■ **Material to process**
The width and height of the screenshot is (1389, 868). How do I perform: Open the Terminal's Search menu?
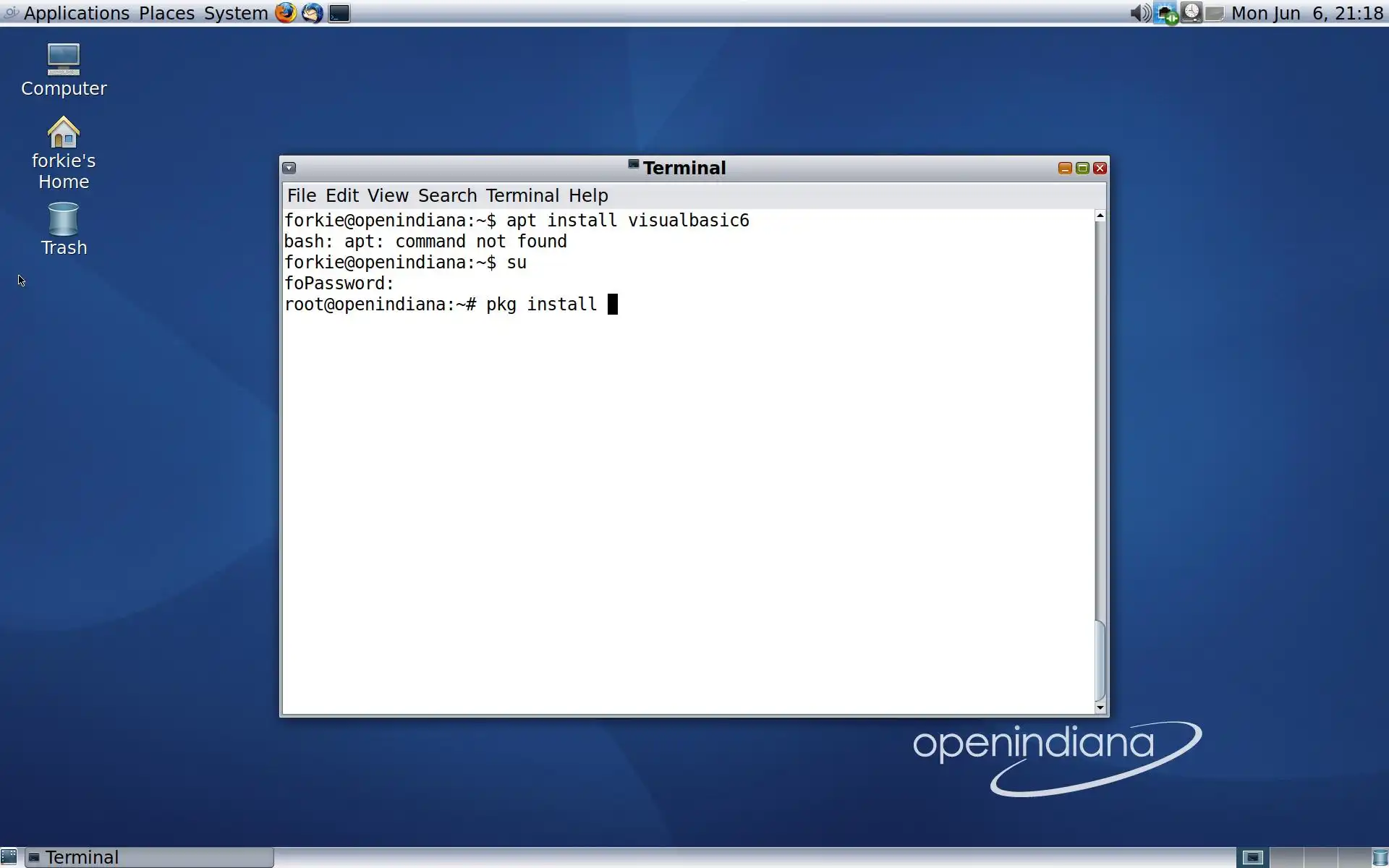click(447, 195)
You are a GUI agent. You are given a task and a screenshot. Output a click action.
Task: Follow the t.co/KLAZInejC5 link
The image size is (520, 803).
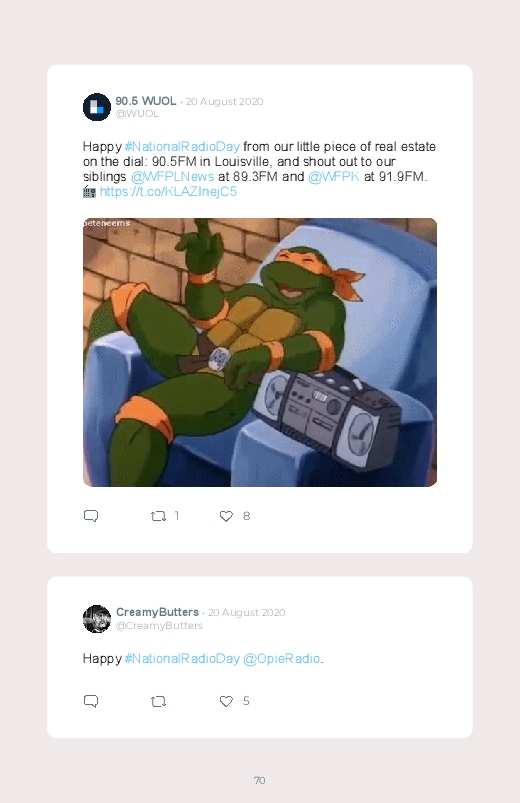pos(168,192)
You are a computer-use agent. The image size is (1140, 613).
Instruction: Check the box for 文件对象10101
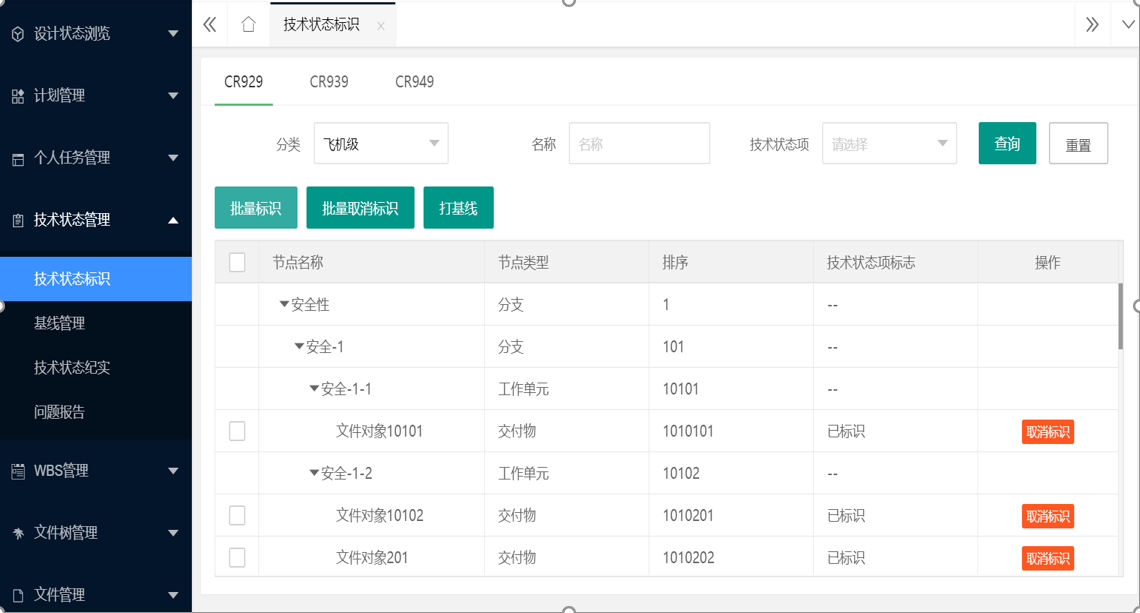click(237, 431)
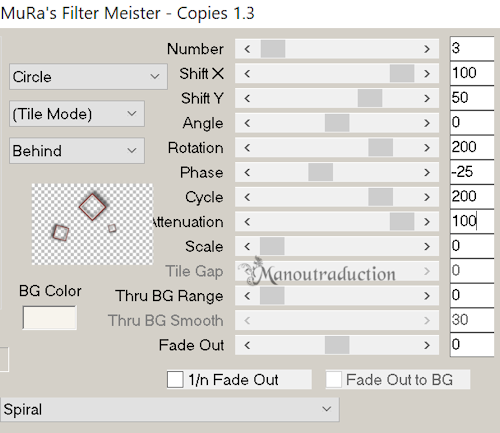Increase Cycle using right arrow
The width and height of the screenshot is (500, 433).
(x=427, y=197)
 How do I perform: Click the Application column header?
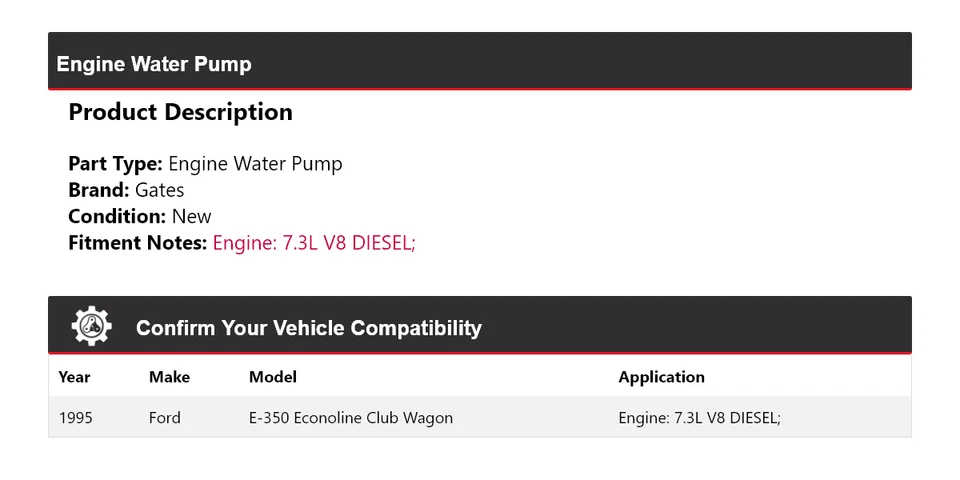click(x=661, y=377)
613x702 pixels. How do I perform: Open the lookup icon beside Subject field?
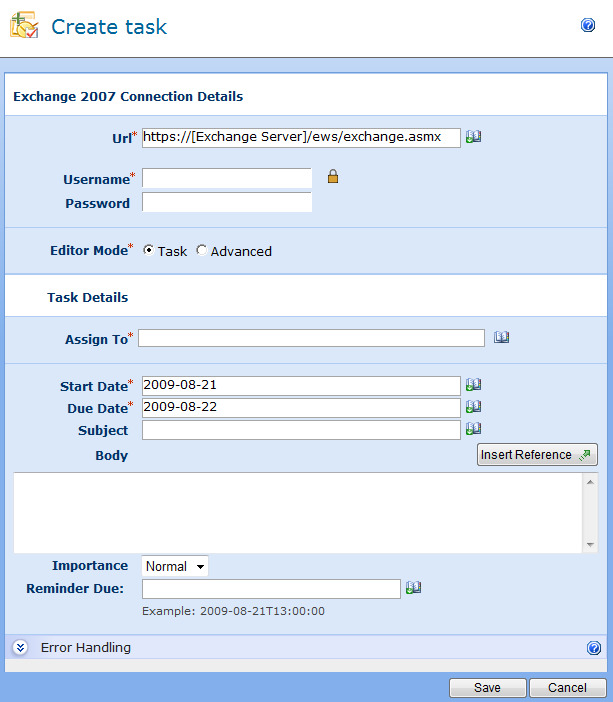pos(474,429)
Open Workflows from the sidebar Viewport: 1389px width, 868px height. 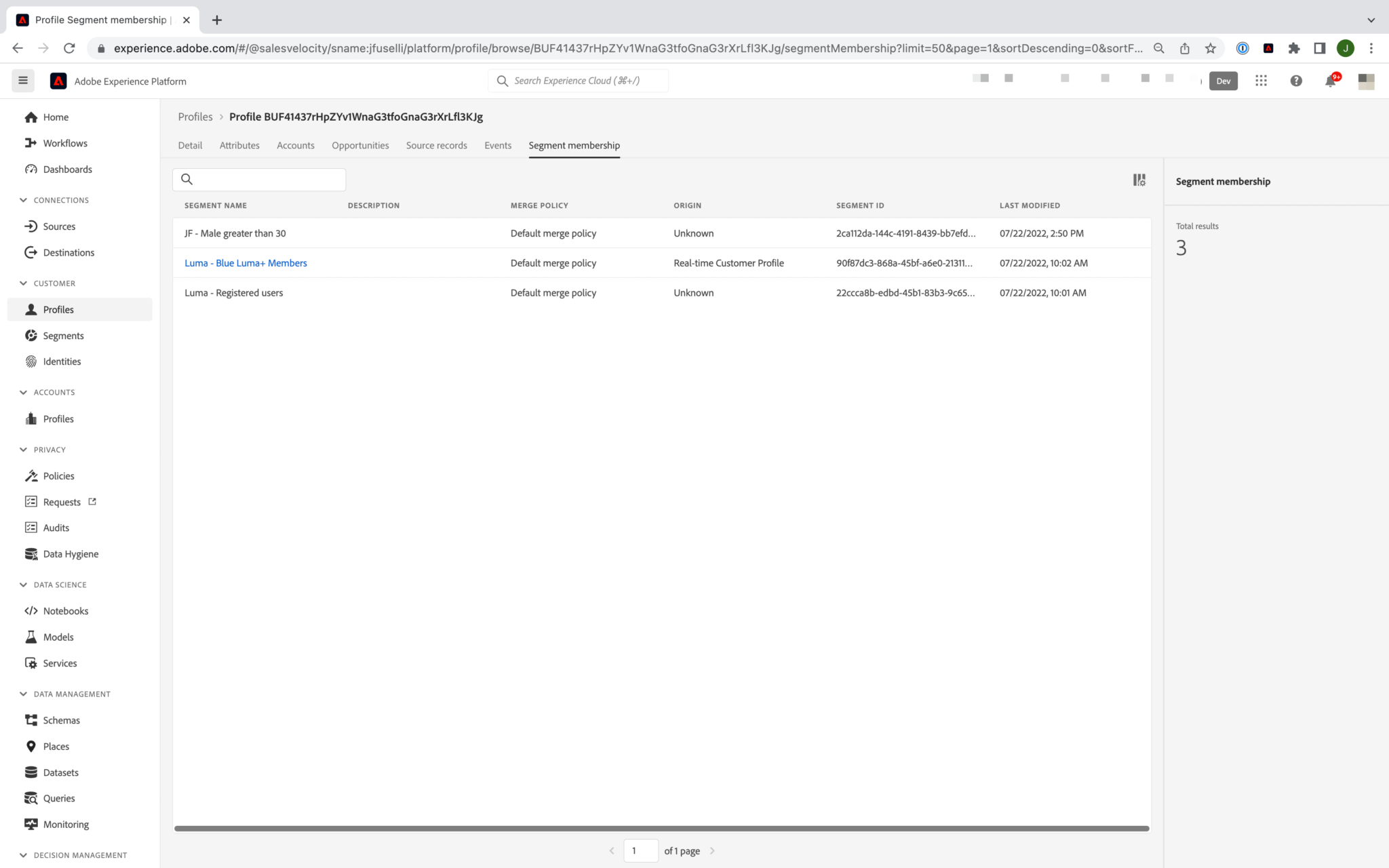click(64, 143)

■ **The exercise**
Copy the lines from the start of the records through the line that contains "pos(168,192)", exactly as they appear, leaving the pictures out of your answer.

■ **Exercise response**
The width and height of the screenshot is (1389, 868). How do I perform: Open the Terminal's Search menu?
click(447, 195)
You are a GUI agent. You are given a task and a screenshot. Output a click action.
Task: Follow the t.co/KLAZInejC5 link
The image size is (520, 803).
pos(168,192)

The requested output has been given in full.